福晉道:「妾身犯了嫉妒,險些犯下大錯。」
「嫉妒……」他俯視著地上的人,「你做了什麼。」
福晉抬眸,又羞愧地低下了頭,「妾身不該為了一時嫉妒,起了害人的心思,叫人去毀……去毀李氏畫的畫。」
胤禛目光轉冷,「給宜妃娘娘的畫?」
福晉頷首,垂頭不語,「妾身無顏,不配為爺的福晉。
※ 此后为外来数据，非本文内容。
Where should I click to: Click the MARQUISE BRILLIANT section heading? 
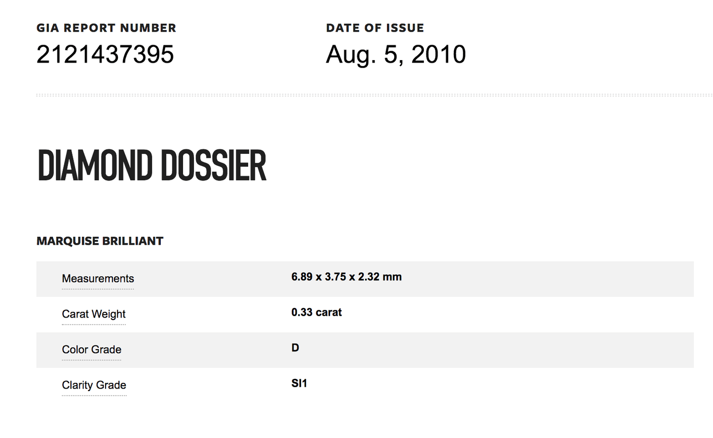click(x=100, y=241)
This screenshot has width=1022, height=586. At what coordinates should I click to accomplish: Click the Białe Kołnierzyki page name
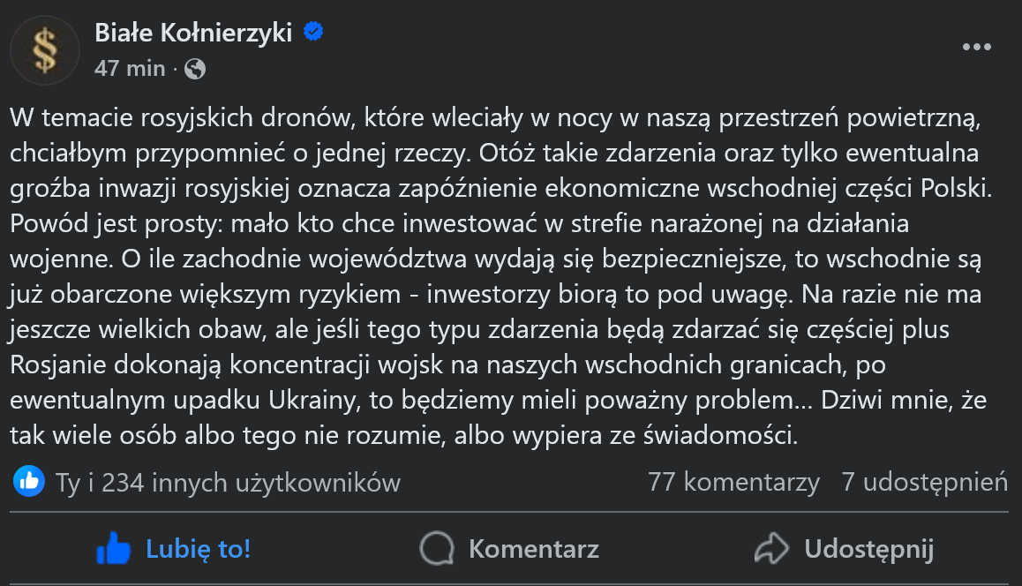[194, 34]
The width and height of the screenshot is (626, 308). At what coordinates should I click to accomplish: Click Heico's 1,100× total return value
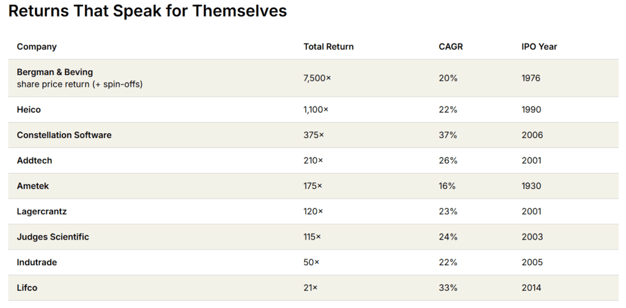pyautogui.click(x=316, y=110)
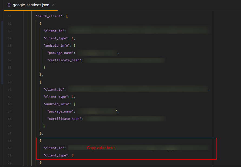Screen dimensions: 241x167
Task: Click "client_id" key on line 69
Action: 54,148
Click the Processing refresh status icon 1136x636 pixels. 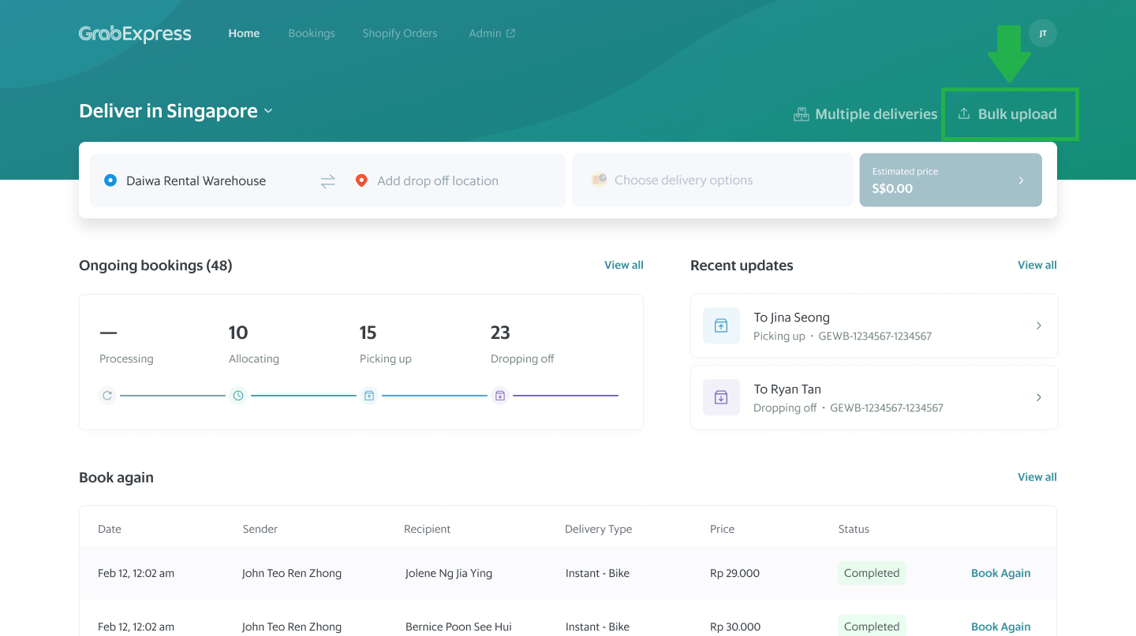tap(107, 396)
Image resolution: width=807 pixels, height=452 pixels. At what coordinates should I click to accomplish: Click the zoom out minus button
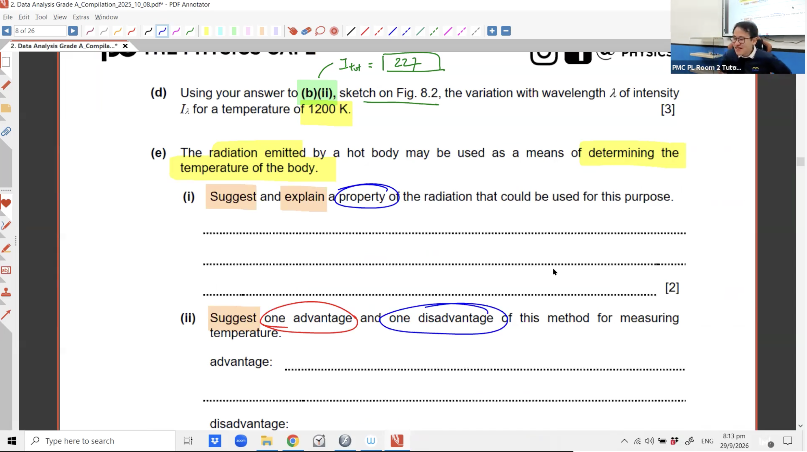click(506, 31)
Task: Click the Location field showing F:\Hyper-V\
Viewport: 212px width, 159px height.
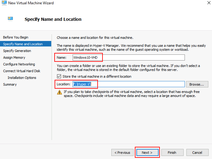Action: coord(128,84)

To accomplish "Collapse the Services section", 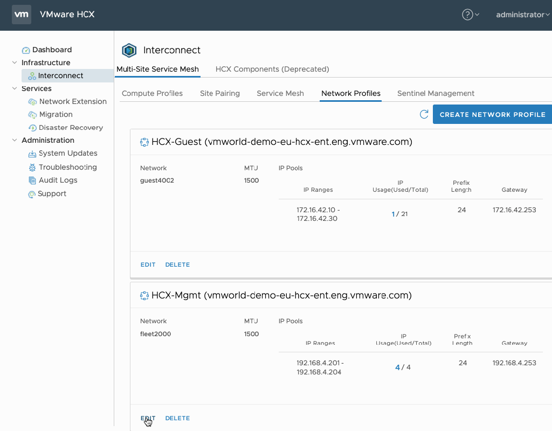I will 15,88.
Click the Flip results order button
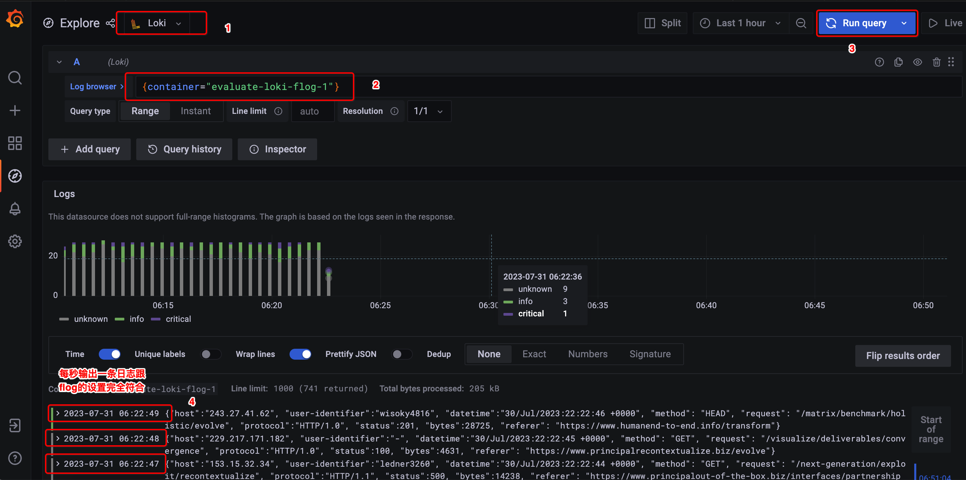The height and width of the screenshot is (480, 966). click(x=903, y=355)
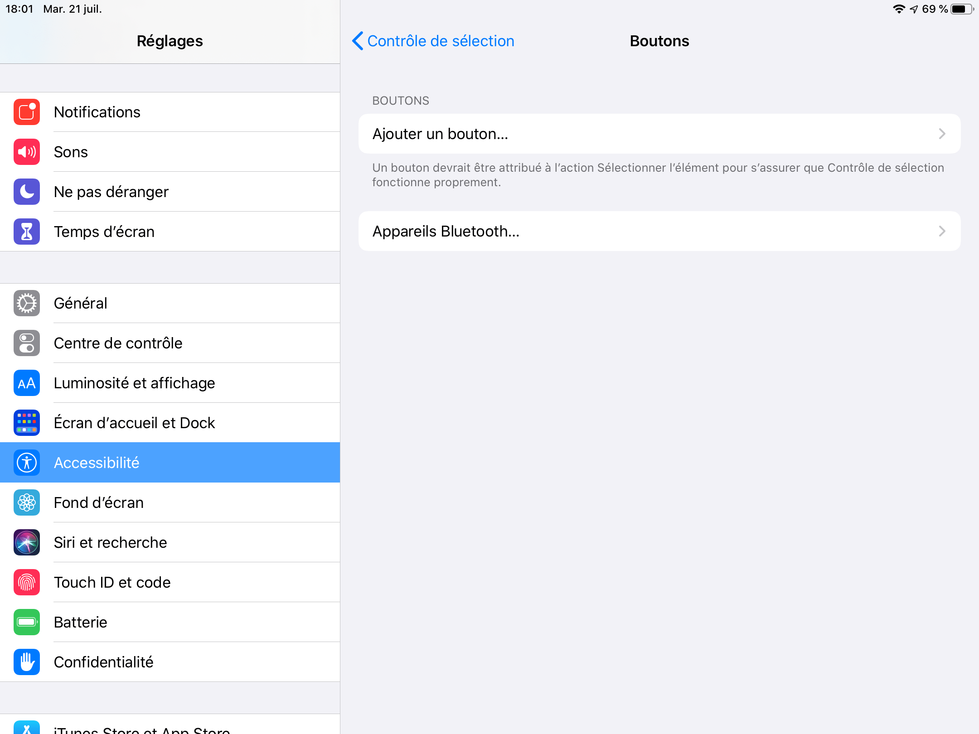Tap Ajouter un bouton… row

point(659,134)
」
胤禛擰眉,但有點好奇,李氏做了什麼叫福晉忽然跑到他這兒來認罪。
他揣度一二,一定是李氏抓到了下絆子的人,而且讓福晉啞口無言,她才來向她坦白的。
他將她院裡的人一一想了一遍,李氏身邊的人是當初內務府撥的人,與福晉瓜葛不多,一早就跟著李氏了,沒有利益使然不會冒這麼大的風險,這可是大罪,誰會不要命的這麼做,而且畫在李氏的屋子裡,外人輕易不得進去。
他腦海中浮現出兩個人來,阿媛和鈕祜祿氏。
阿媛不可能這麼做,但是,阿媛才可能拿到李氏的畫,要麼鈕祜祿氏,可她整日扒著李氏,這麼做的理由是什麼?
爭寵?
「繼續。」
「四爺既然什麼都知道了,妾身也無話可說。」福晉垂目冷冷道。
胤禛眯了眯眸子,福晉篤定他知道,可是李氏並沒有同他提起這事兒,這裡面還有他沒有猜到的事。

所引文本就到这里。